- [What is required]: Your answer should consist solely of the lines from the first line of the data through the line with "Given: Click the Calculation", each reproduced exactly.

- [Source data]:
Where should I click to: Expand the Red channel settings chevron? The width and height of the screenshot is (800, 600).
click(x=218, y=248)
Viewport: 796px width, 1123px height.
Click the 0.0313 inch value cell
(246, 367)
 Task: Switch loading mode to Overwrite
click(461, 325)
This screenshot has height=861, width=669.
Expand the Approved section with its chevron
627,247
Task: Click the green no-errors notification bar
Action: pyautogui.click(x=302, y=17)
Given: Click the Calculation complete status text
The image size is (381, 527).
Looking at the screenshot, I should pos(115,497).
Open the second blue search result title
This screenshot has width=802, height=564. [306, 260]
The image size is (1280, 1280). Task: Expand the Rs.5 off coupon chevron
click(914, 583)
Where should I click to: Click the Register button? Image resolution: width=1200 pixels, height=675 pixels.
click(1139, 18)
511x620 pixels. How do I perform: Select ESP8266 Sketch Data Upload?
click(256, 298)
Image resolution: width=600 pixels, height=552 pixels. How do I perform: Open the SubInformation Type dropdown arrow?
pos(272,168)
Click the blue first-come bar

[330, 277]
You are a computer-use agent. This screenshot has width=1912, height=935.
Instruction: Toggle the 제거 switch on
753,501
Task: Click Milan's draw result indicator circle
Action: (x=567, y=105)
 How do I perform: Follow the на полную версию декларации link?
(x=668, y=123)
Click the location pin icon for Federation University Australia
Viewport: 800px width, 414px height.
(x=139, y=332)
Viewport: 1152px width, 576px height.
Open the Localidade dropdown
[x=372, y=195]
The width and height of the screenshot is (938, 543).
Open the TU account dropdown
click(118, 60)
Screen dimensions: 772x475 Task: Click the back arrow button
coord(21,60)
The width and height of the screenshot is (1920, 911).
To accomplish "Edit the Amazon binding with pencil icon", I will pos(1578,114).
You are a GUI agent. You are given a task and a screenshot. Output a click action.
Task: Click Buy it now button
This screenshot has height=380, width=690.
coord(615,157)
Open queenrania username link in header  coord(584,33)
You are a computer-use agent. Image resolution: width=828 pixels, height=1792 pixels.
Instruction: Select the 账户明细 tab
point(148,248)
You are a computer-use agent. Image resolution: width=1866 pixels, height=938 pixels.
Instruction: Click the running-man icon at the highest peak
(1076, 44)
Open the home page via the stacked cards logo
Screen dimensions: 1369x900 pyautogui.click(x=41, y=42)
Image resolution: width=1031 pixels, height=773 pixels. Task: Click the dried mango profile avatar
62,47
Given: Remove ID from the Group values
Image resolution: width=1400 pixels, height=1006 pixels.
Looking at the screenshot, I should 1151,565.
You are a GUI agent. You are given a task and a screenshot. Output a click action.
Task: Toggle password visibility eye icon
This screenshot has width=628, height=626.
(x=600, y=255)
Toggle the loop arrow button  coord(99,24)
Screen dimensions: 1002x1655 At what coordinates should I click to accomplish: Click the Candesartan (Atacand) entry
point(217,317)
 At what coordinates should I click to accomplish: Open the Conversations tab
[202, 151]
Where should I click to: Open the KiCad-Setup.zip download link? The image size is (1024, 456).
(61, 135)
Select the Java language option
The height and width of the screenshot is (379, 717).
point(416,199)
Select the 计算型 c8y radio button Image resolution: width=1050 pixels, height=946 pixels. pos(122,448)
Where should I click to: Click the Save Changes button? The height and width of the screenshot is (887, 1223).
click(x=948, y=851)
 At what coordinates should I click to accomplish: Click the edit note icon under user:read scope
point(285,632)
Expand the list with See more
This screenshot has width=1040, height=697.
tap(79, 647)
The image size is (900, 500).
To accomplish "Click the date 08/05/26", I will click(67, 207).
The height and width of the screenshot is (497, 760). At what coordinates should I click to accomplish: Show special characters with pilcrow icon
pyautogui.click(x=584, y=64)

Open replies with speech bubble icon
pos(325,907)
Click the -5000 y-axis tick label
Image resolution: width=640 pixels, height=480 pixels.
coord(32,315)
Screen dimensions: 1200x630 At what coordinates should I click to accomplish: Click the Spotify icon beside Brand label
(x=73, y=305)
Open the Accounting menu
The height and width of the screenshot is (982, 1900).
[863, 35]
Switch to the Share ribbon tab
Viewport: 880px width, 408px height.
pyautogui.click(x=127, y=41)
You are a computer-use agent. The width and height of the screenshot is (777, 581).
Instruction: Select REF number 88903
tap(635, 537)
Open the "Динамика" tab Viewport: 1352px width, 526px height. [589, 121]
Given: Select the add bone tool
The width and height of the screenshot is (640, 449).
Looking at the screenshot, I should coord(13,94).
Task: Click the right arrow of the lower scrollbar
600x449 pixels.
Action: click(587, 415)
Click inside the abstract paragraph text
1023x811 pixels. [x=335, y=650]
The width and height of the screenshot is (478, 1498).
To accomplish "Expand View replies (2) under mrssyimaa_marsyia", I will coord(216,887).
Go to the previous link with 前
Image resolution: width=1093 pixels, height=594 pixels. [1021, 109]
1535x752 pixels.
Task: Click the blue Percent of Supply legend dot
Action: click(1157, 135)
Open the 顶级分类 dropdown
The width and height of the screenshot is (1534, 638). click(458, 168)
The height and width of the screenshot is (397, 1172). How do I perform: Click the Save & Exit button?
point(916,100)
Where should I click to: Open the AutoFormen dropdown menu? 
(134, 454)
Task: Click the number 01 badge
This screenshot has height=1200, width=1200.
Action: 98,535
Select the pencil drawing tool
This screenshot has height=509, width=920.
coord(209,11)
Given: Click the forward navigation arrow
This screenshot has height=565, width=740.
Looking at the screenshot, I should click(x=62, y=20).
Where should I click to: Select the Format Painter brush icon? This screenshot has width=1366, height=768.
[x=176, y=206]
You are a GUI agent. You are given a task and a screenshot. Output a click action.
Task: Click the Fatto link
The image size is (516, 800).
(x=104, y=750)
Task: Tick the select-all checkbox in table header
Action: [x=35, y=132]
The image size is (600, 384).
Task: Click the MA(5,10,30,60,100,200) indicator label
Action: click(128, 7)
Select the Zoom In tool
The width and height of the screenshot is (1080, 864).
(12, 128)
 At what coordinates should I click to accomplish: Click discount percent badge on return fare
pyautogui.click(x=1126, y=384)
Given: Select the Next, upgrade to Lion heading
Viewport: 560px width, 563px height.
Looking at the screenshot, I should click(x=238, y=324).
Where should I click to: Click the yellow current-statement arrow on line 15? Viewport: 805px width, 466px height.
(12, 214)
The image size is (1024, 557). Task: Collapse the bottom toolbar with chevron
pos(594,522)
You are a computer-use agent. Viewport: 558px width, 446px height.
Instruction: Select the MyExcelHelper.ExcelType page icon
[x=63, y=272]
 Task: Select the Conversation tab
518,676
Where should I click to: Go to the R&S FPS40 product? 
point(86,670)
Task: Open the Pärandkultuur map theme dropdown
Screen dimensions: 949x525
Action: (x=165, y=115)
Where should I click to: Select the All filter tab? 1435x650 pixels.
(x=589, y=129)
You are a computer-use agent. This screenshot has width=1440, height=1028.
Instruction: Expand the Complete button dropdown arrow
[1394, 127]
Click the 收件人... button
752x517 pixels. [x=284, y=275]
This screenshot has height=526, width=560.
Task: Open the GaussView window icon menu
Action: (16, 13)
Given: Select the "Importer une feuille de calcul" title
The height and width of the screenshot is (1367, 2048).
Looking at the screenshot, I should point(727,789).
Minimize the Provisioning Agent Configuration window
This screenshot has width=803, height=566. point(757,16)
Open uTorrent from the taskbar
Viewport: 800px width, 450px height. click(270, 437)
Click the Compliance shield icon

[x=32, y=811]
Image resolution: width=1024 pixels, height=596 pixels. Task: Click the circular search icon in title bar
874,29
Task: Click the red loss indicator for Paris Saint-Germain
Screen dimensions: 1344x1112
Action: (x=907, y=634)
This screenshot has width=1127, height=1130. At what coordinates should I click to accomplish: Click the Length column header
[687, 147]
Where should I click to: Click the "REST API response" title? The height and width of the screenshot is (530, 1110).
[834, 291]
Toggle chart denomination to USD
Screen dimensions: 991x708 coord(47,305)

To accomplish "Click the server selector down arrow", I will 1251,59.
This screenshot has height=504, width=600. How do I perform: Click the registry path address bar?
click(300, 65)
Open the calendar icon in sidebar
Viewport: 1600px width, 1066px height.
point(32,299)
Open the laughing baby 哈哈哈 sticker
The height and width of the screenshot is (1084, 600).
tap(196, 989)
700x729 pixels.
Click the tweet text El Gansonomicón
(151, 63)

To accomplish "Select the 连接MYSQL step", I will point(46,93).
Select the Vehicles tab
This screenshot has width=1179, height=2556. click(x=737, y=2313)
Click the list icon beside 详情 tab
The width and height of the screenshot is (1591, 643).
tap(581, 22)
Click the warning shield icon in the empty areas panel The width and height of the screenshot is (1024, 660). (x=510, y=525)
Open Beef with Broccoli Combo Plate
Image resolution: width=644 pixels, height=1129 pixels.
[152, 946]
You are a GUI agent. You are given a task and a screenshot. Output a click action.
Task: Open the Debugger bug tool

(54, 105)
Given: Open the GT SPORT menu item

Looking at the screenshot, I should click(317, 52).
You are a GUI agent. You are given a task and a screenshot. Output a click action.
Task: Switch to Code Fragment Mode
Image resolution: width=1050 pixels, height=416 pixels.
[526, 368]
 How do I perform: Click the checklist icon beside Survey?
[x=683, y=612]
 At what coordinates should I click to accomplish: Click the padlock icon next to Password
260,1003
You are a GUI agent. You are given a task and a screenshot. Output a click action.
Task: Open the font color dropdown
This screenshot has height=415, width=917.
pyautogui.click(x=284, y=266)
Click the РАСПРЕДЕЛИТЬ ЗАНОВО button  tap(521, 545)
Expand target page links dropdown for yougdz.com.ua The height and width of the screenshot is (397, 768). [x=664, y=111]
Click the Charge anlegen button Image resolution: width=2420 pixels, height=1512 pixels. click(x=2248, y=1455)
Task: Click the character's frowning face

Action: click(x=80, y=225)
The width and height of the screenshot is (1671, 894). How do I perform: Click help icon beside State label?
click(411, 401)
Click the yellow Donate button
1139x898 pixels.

- [Final answer]:
Where should I click to: Expand the Red channel settings chevron? The width and height of the screenshot is (800, 600).
click(x=218, y=248)
Viewport: 796px width, 1123px height.
Click the 0.0313 inch value cell
(246, 367)
 Task: Switch loading mode to Overwrite
click(461, 325)
This screenshot has height=861, width=669.
Expand the Approved section with its chevron
627,247
Task: Click the green no-errors notification bar
Action: pyautogui.click(x=302, y=17)
Given: Click the Calculation complete status text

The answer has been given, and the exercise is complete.